• **READING PASSAGE**

National treasures – Degas: After the Bath; Velazquez: Rokeby Venus

Continuing our series looking at great paintings housed in London’s National Gallery…

A rather racy pair of treasures this week.

Hilaire-Germaine-Edgar Degas (1834-1917) is considered to be one of the founders of Impressionism (he exhibited with Monet et al) but in fact he rejected the label – calling himself a ‘Realist’ – and was often highly critical of the movement.

Although vaguely Impressionistic in its hazy tones, After the Bath, Woman Drying Herself (which hangs in Room 46, on the right as you go in) shows that the difference between Degas and, for example, Monet is line. Impressionism made line subservient to colour; Degas described himself as ‘a colourist with line’ – and this pastel drawing is all about line.

Specifically, it is about a pair of almost-parallel lines: the one that runs from the top of the subject’s left shoulder blade and down her spine; and the one that divides the top of her left thigh from her stomach.

• **DATASET EXTRACT**
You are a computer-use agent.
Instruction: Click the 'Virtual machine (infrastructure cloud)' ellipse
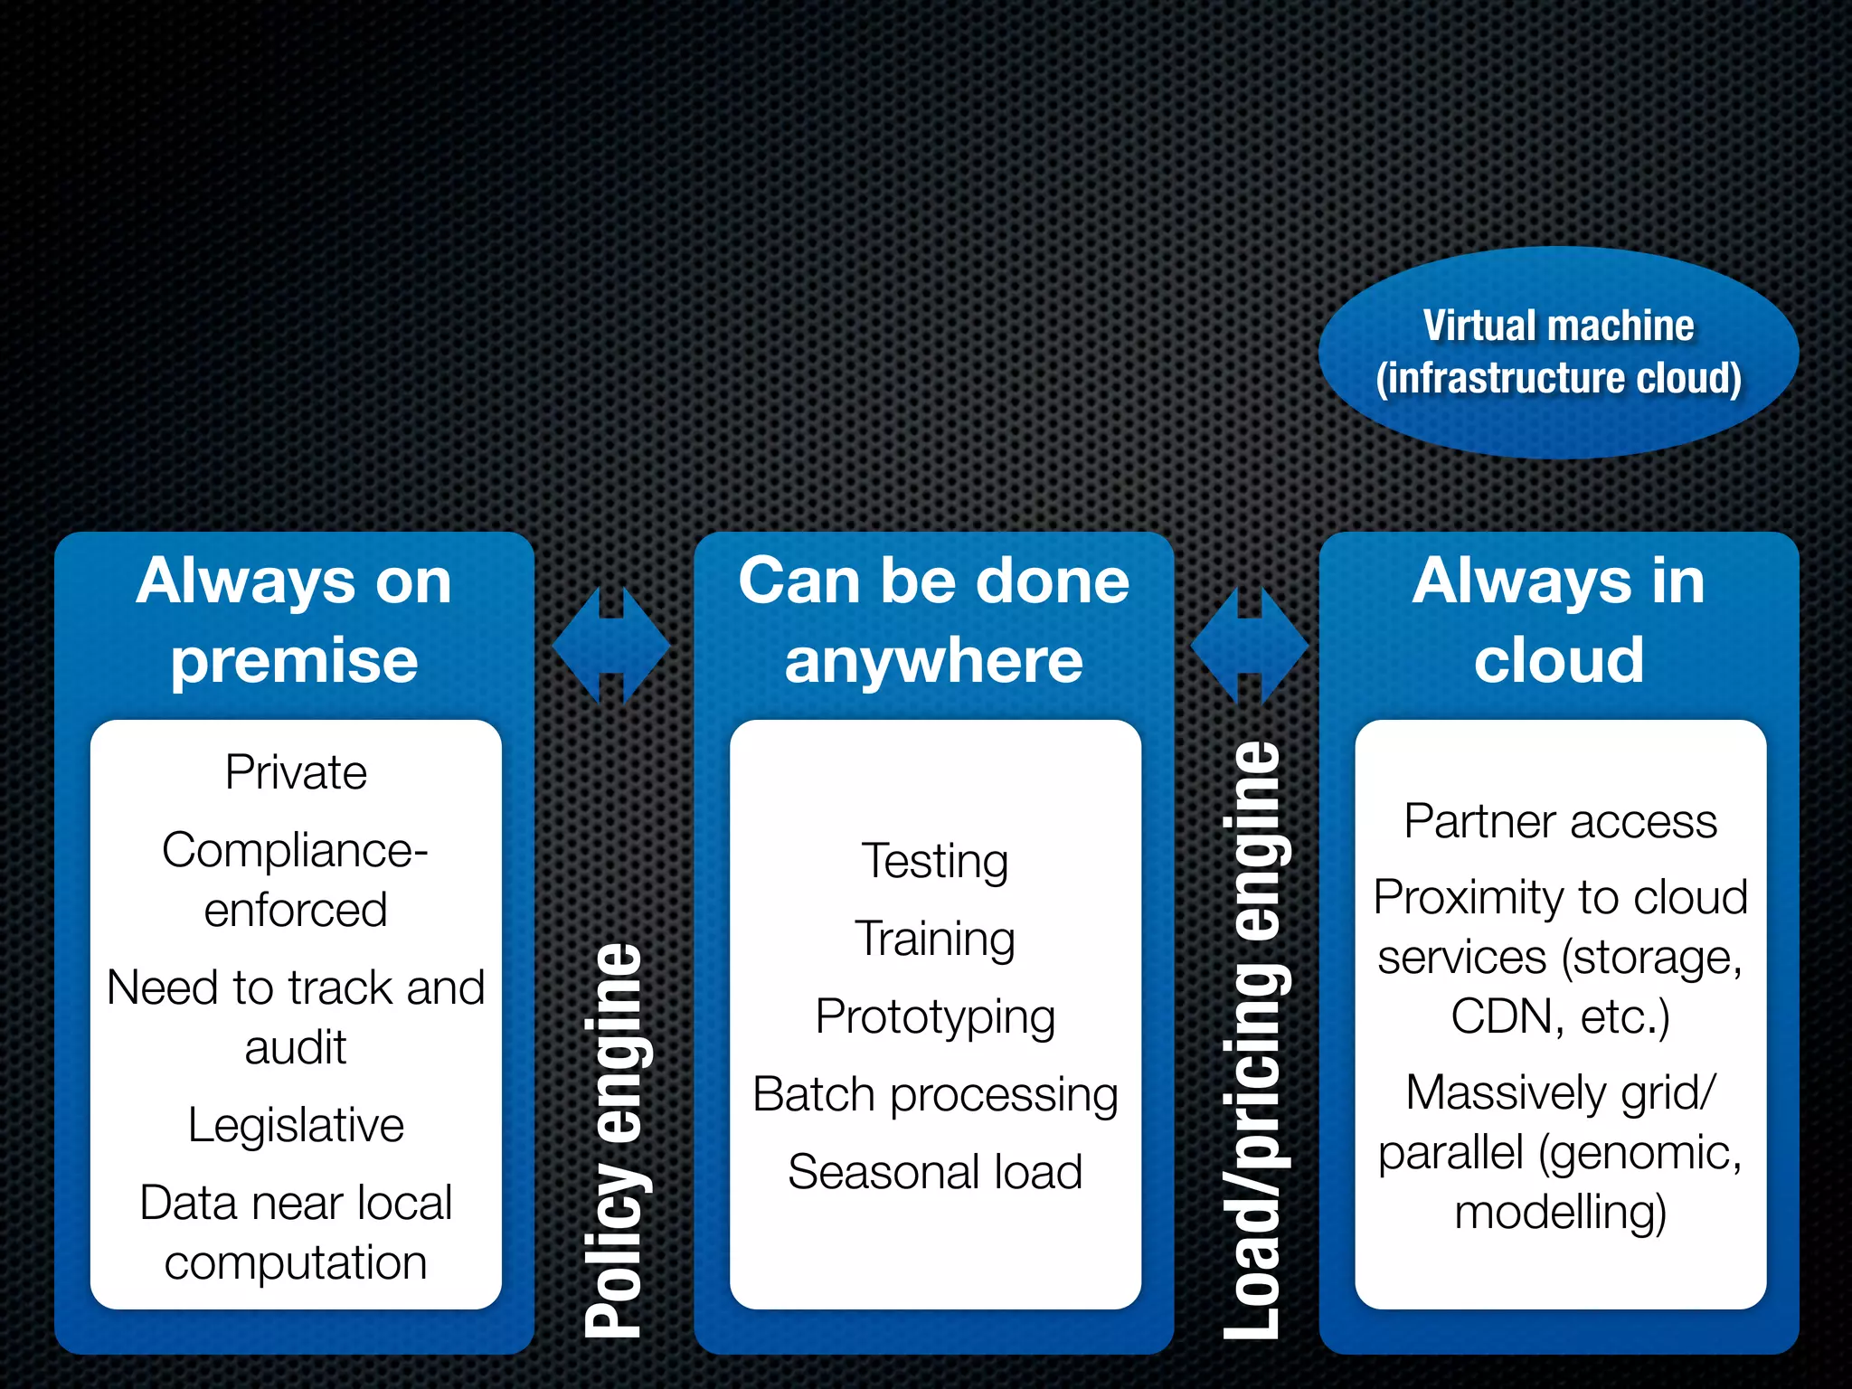[x=1557, y=353]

• **SHORT EXERCISE 1**
In the National Gallery article, what did Degas call himself when he rejected the Impressionist label?
• **SHORT EXERCISE 2**
Rewrite the part of the National Gallery article that opens with "Continuing our series" and closes with "all about line.", changing "Monet" to "Renoir".

• **RESPONSE 1**
He called himself a 'Realist'.

• **RESPONSE 2**
Continuing our series looking at great paintings housed in London’s National Gallery…

A rather racy pair of treasures this week.

Hilaire-Germaine-Edgar Degas (1834-1917) is considered to be one of the founders of Impressionism (he exhibited with Renoir et al) but in fact he rejected the label – calling himself a ‘Realist’ – and was often highly critical of the movement.

Although vaguely Impressionistic in its hazy tones, After the Bath, Woman Drying Herself (which hangs in Room 46, on the right as you go in) shows that the difference between Degas and, for example, Renoir is line. Impressionism made line subservient to colour; Degas described himself as ‘a colourist with line’ – and this pastel drawing is all about line.